Social Environment

Overview

Social environment refers to the way that a classroom environment encourages and supports the interactions that occur between young children, teachers, and family members. A well-designed social environment supports and encourages positive peer relationships, interactions between adults and children, and ensures that opportunities develop for adults to support children to achieve their social goals.

Group size and make-up, activities initiated by teachers and children, materials and activities that promote interaction are all important considerations for teachers when organising the social environment in the classroom.

On this page

Approaches

Including Families

Building rapport with and including families is another important aspect of social design of the classroom. This can be achieved through frequent, open, and honest communication with families and by making families and those important to them feel welcome. Family members can share information about the strategies they use in their homes and cultures to promote social interaction. It’s important for Teachers to listen to and incorporate parents’ beliefs, as appropriate, into their practices, including suggestions about how to encourage and guide children.

Parent questionnaires can be very helpful in gathering important information in these situations.
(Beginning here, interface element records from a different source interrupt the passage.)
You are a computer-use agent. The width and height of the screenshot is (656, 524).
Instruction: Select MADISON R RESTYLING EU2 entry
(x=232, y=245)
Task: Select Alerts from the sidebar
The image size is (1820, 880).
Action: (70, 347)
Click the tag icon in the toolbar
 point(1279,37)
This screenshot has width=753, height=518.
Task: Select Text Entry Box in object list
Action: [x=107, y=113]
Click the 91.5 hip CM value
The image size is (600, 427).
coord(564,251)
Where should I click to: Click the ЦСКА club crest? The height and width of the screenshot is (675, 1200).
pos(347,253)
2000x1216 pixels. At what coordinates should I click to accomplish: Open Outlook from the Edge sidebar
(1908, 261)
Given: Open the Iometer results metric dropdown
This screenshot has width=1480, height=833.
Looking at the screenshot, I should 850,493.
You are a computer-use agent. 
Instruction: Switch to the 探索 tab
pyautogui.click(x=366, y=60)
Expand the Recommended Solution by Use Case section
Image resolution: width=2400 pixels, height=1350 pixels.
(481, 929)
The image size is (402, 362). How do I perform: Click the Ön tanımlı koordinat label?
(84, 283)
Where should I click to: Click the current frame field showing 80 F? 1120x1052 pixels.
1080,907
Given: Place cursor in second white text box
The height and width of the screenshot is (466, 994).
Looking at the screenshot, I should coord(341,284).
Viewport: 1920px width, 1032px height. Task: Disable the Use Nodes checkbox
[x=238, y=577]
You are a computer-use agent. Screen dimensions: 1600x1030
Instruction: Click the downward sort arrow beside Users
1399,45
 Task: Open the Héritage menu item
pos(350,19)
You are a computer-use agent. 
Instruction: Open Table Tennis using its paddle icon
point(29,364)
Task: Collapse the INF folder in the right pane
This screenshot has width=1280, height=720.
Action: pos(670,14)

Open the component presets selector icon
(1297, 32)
Also offering opportunities for:

  1. immediate family to volunteer in the classroom,
  2. providing opportunities for families to meet and connect
  3. inviting families to share activities from home
  4. liaise with families to support the development of social skills at home.
     

Including Children with Disabilities

Teachers also must ensure that young children with disabilities have opportunities across the day to interact with peers and adults alike. Some children with disabilities might need extra support to participate in the social environment. For these children, teachers might need to:

  • Teach friendship skills, including how to ask a friend to play, share materials, and give compliments.
  • Teachers need to be intentional about teaching concepts of friendships like reciprocity and managing interactions.
  • Teach how to recognize emotions and to express them in ways that are socially appropriate. Children who don’t learn to use emotional language have a hard time labelling and understanding their own feelings, as well as accurately identifying how others feel. Songs (e.g., “If You’re Happy and You Know It”), games, puppets, and activities like feeling faces can all be used to support children learning about emotions.
  • Embed opportunities to interact with peers throughout the day. Teachers can supply cooperative-use toys and materials to increase the opportunities for social interaction. Cooperative-use toys are those that naturally lend themselves to two or more children playing together. Some examples of cooperative-use toys include balls, wagons, a pair of telephones, and board games.
  • Use what motivates the child for example if a child is interested in engaging with another specific child, allow time for that to happen. Another example would be where a child has a particular interest in an object/toy or activity then pair this child with a child with similar interests.